Exercise
Please collect every row that contains the word "icon" and copy each one out in full.

Data supplied
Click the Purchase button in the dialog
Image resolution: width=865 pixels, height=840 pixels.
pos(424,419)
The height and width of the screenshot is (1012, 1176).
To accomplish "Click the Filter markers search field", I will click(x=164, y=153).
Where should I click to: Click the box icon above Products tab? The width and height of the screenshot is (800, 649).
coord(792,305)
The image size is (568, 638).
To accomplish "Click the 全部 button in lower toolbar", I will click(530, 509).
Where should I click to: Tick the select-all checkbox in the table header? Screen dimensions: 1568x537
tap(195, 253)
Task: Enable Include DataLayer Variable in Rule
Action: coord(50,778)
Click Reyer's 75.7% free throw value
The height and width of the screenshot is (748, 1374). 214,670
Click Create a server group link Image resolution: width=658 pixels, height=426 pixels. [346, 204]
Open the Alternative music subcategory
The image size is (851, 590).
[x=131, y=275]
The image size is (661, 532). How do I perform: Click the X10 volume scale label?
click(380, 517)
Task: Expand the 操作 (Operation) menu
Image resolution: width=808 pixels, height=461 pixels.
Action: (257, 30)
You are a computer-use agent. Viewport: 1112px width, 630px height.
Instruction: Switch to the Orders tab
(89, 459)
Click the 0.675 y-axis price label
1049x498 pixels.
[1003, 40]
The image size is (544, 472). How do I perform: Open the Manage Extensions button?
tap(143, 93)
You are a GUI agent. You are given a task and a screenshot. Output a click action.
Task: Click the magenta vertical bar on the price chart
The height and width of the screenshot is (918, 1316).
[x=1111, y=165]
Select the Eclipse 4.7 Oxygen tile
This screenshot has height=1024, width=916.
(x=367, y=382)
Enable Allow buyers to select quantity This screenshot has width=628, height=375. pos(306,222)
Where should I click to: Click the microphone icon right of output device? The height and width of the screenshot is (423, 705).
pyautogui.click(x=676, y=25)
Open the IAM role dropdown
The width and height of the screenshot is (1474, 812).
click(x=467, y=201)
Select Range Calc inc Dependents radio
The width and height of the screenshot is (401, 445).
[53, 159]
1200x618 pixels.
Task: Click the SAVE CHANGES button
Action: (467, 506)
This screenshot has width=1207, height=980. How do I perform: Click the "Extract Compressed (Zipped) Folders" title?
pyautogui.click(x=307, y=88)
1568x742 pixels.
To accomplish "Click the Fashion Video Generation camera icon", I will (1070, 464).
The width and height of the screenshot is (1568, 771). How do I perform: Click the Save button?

Correct answer
Where should I click to: Click the box icon above Products tab? The width and height of the screenshot is (800, 649).
Where should I click to: Click the microphone icon right of output device? The height and width of the screenshot is (423, 705).
To accomplish "Click the Fashion Video Generation camera icon", I will (1070, 464).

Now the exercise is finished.